**WORK INSTRUCTIONS**
Would you write out, exactly as they stand, all lines from the one containing "This screenshot has height=804, width=362." through the end of the listing below, and only those?
::: RECORD EXCERPTS
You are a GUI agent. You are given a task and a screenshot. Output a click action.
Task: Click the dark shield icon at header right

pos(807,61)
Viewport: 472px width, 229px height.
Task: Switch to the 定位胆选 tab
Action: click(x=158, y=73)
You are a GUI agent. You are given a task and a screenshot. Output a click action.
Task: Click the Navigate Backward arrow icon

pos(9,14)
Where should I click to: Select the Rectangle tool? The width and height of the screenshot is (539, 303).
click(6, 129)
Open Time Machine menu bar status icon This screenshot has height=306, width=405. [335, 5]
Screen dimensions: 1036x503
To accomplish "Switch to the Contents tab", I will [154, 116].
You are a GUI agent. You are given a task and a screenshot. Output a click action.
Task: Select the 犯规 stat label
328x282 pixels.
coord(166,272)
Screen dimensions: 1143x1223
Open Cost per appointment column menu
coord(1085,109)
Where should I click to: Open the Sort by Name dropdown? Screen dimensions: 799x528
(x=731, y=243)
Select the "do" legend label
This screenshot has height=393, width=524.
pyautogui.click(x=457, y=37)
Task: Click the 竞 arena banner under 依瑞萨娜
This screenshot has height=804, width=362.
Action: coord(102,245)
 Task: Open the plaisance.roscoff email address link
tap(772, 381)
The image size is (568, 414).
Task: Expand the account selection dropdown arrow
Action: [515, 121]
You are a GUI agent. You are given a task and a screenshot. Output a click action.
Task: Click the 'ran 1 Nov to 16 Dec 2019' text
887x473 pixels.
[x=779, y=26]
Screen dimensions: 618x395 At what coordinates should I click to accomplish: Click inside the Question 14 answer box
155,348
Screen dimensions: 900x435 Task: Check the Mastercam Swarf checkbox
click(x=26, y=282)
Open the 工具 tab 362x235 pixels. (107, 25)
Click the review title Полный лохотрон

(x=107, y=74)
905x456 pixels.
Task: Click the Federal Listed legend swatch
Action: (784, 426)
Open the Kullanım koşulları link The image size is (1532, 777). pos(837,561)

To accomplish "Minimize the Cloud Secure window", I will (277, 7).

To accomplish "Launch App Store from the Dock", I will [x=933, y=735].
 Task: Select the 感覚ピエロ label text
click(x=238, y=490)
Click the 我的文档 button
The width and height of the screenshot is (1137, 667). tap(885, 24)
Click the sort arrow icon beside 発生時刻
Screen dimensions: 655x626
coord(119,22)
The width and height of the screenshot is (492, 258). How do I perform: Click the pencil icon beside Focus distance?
::::::
**WRITTEN RESPONSE**
This screenshot has height=804, width=362.
Action: coord(102,245)
 Task: Open the plaisance.roscoff email address link
tap(772, 381)
The image size is (568, 414).
Task: Expand the account selection dropdown arrow
Action: [515, 121]
You are a GUI agent. You are given a task and a screenshot. Output a click action.
Task: Click the 'ran 1 Nov to 16 Dec 2019' text
887x473 pixels.
[x=779, y=26]
Screen dimensions: 618x395 At what coordinates should I click to accomplish: Click inside the Question 14 answer box
155,348
Screen dimensions: 900x435 Task: Check the Mastercam Swarf checkbox
click(x=26, y=282)
Open the 工具 tab 362x235 pixels. (107, 25)
Click the review title Полный лохотрон

(x=107, y=74)
905x456 pixels.
Task: Click the Federal Listed legend swatch
Action: (784, 426)
Open the Kullanım koşulları link The image size is (1532, 777). pos(837,561)

To accomplish "Minimize the Cloud Secure window", I will (277, 7).

To accomplish "Launch App Store from the Dock", I will [x=933, y=735].
 Task: Select the 感覚ピエロ label text
click(x=238, y=490)
Click the 我的文档 button
The width and height of the screenshot is (1137, 667). tap(885, 24)
Click the sort arrow icon beside 発生時刻
Screen dimensions: 655x626
coord(119,22)
The width and height of the screenshot is (492, 258). How do I perform: Click the pencil icon beside Focus distance?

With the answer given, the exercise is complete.